Люди шептались о хлопаках, что нападали на польские имения, поджигали их и расправлялись с владельцами, убивали поветовых чиновников и местечковых старост, пограничников и полицейских. Это они расправились с польской учительницей на глазах учеников, а после сожгли школу, подперев двери бревном, а тех детишек, что пытались выбраться из окон, забивали бартками[2] и хохотали… Хохотали!..
Отец Павел перекрестился и перевел дыхание. До вершины оставалось совсем ничего, а силы почти оставили его. Он скользил по мокрой глине, хватался за ветки и с трудом преодолел последние метры тропы. Ели расступились, открыв взгляду нагромождение камней, затянутых можжевельником.
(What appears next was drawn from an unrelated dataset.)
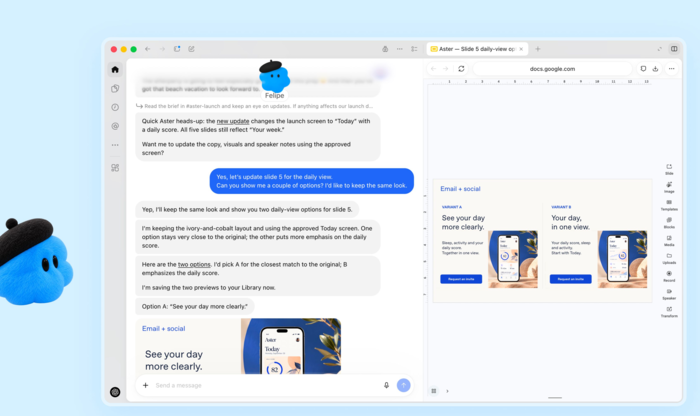The height and width of the screenshot is (416, 700).
Task: Open the history clock icon in the sidebar
Action: tap(115, 107)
Часовенка с этого места была не видна, но через десяток шагов покажутся из-за скальных обломков сначала крест, затем луковка, а потом и она сама, установленная на перевале рядом с разрушенной польской каплицей[3] и каменным крестом.
С каждым годом ему становилось все тяжелее подниматься к часовне, и он знал, что когда-нибудь не сможет этого сделать. Все чаще давала знать о себе раненая нога, и легкие, тронутые немецким хлором, плохо справлялись с разреженным воздухом высокогорья.
Задыхаясь и шепча молитвы, отец Павел наконец миновал камни и опустился возле входа в часовню на чурку, которую неизвестно кто принес на вершину. В ясную погоду отсюда открывался вид на широкие полонины, на гуцульские села и хутора, на круглые колыбы пастухов и бесконечные поскотины, которые разделяли выгоны для скота.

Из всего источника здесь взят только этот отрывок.